-------- Record extracts

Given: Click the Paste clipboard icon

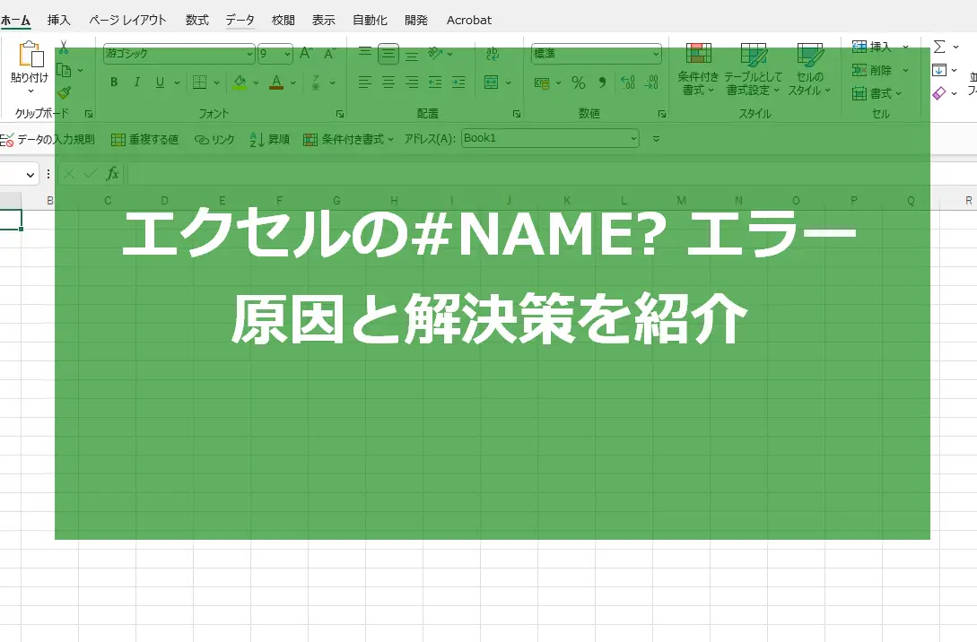Looking at the screenshot, I should [x=30, y=56].
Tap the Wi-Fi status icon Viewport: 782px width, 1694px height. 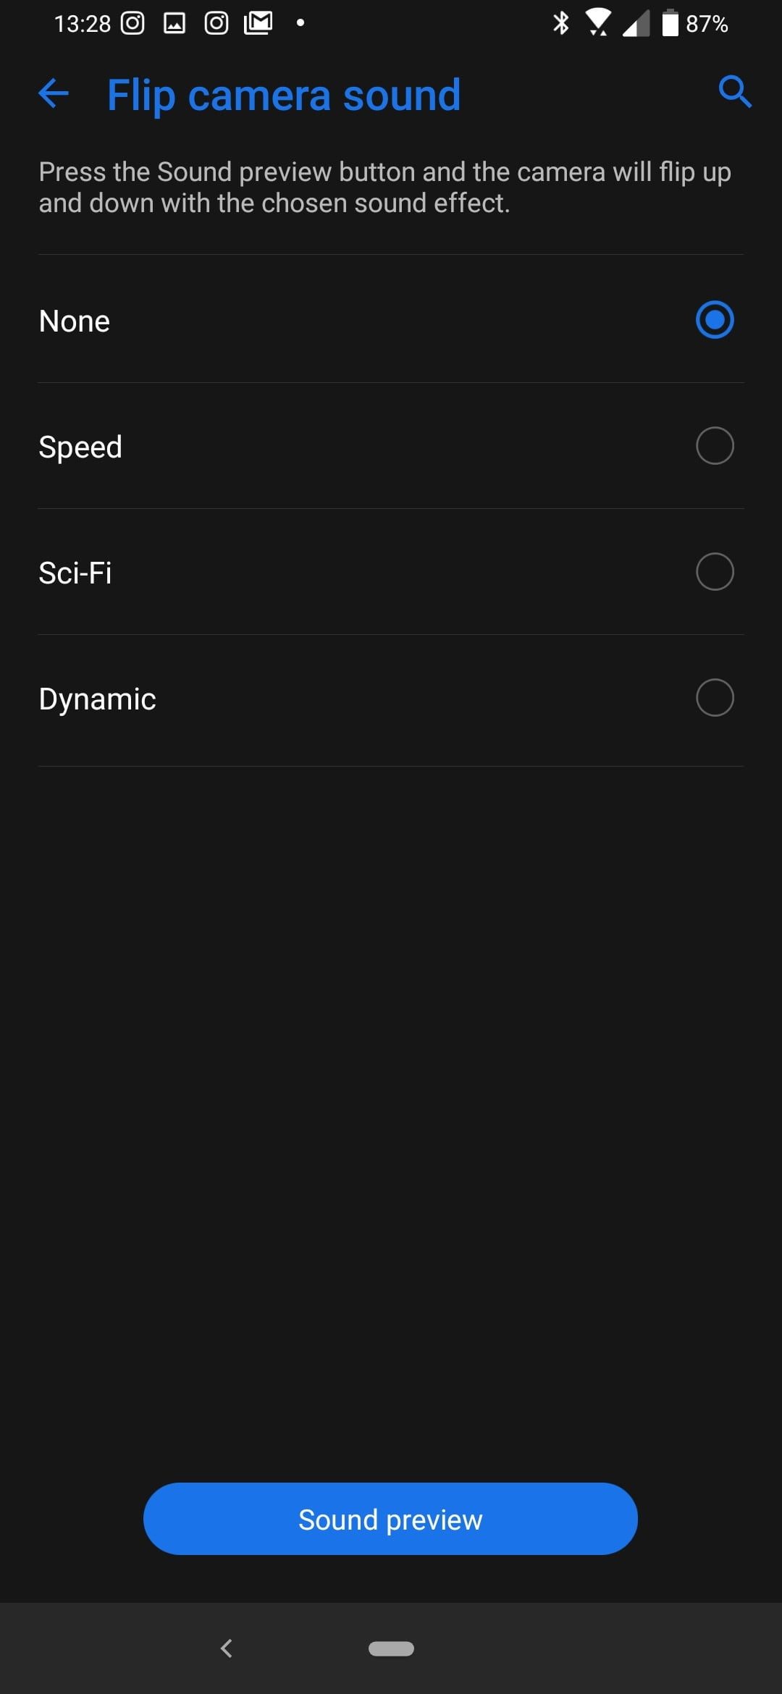(597, 23)
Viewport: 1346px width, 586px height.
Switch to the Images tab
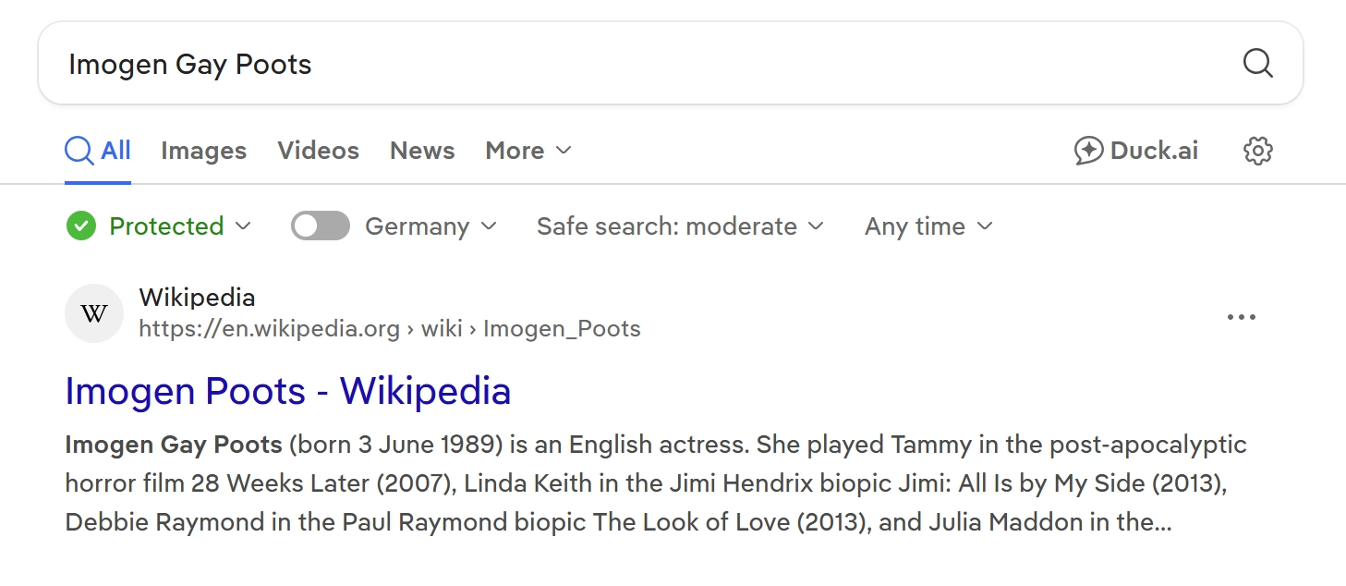(x=203, y=151)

----------------

— Problem to work on —
I need the lines from the line containing "Viewport: 1346px width, 586px height." through the final line of the listing duplicated exactly, both ends included, with no pictures and nothing else.

— Task response —
Viewport: 1346px width, 586px height.
Switch to the Images tab
(x=203, y=151)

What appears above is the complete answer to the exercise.